At a time when so much of what passes for Christian music is incredibly shallow lyrically (and usually theologically as well) and derivative musically, Stephen Langston is a breath of fresh air. Singer/songwriters like him are reclaiming the heritage of Christian music, and providing a great alternative to cookie-cutter music in the process.
August 13, 2006
I'm still a bit numb. Earlier this year, I spoke repeatedly at a church near here, and was sure they were going to vote me in as pastor at any time (in fact, I stepped down as Books editor at Blogcritics in anticipation). Never happened. I'm still not sure I was ever actually voted on.
So I'm not sure I ever really thought about the vote happening. And now it has, and I'm there. We're going to stay in Ohio until the end of September, when the baby is due (a boy!), and then move. I've got to give notice at my job, and then I'm going to commute a couple times each week.
And I've got to find some work there, since I'll be bivocational (at least to start). Shouldn't be a problem -- schools always need good substitute teachers, after all.

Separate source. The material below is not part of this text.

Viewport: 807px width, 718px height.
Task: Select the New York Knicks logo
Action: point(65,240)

I appreciate all your prayers, and will need them now more than ever.
August 12, 2006
Blogging seems to be something that I'm doing when real life isn't intervening. And real life has been all over me lately.
I've been working a new job (I sorta mentioned that before). I get up at 4 in the morning, leave by 5, and get home after 6 in the evening. NOT much blogging time left in that, when you factor in eating and sleeping.

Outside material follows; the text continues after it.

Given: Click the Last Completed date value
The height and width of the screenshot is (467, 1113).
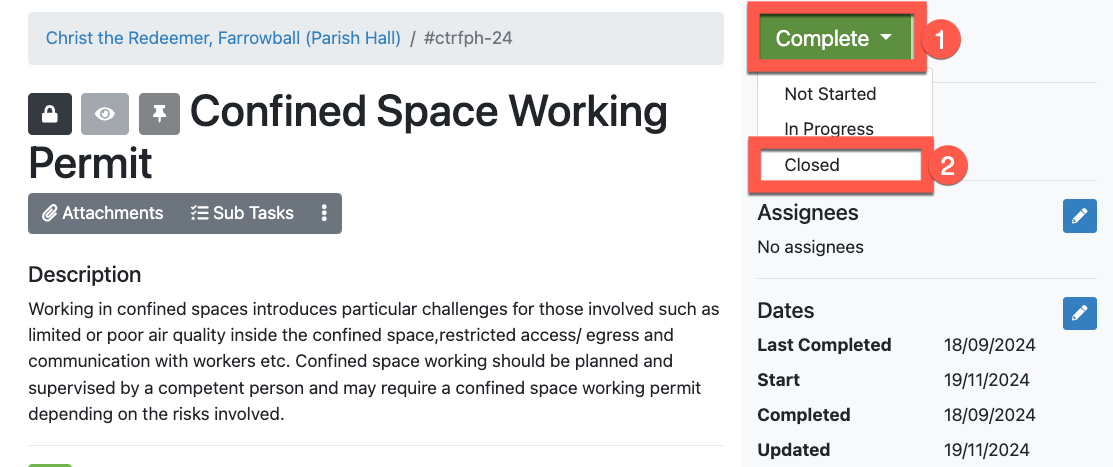Looking at the screenshot, I should tap(989, 345).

PLUS -- last Sunday I preached a trial sermon at Fairlawn Baptist Church in West Virginia. Tomorrow they vote on whether to call me as their pastor. It's a small church, and I'll be bi-vocational at least to start with if I end up going (and if they call me, I'll go. That much is clear to me right now). So I'm stealing time here and there to blog, until I get a firmer schedule worked out.
I would appreciate everyone's prayers. I find out tomorrow at about 1:30 what the results of the vote are, so I'm a bit ... distracted today.
August 05, 2006
Never mind that the sermon series in question was delivered in 2004 (Church Marketing Sucks picked it up almost a year ago, and it was old news then). It's news because a "mega-church" pastor lost 1,000 members over what he said, but anyone familiar with Greg Boyd would know that he's not worried about building a big church -- he's more concerned about ministry than numbers for their own sake.
It's news because mega-church pastors aren't supposed to work that way. Mega-churches are built based on modern marketing campaigns and catering tot he whims of everyone who might attend, supposedly. But Boyd's church bucks that trend.
I've written about Christians and politics before. I tend to agree with Boyd that modern Christians put a lot of faith in the political process, and forget that Jesus saves, not Washington. Legislation can change society temporarily (as we saw during Prohibition) but Christ can change people permanently, and impact society one life at a time. That's the way we need to work.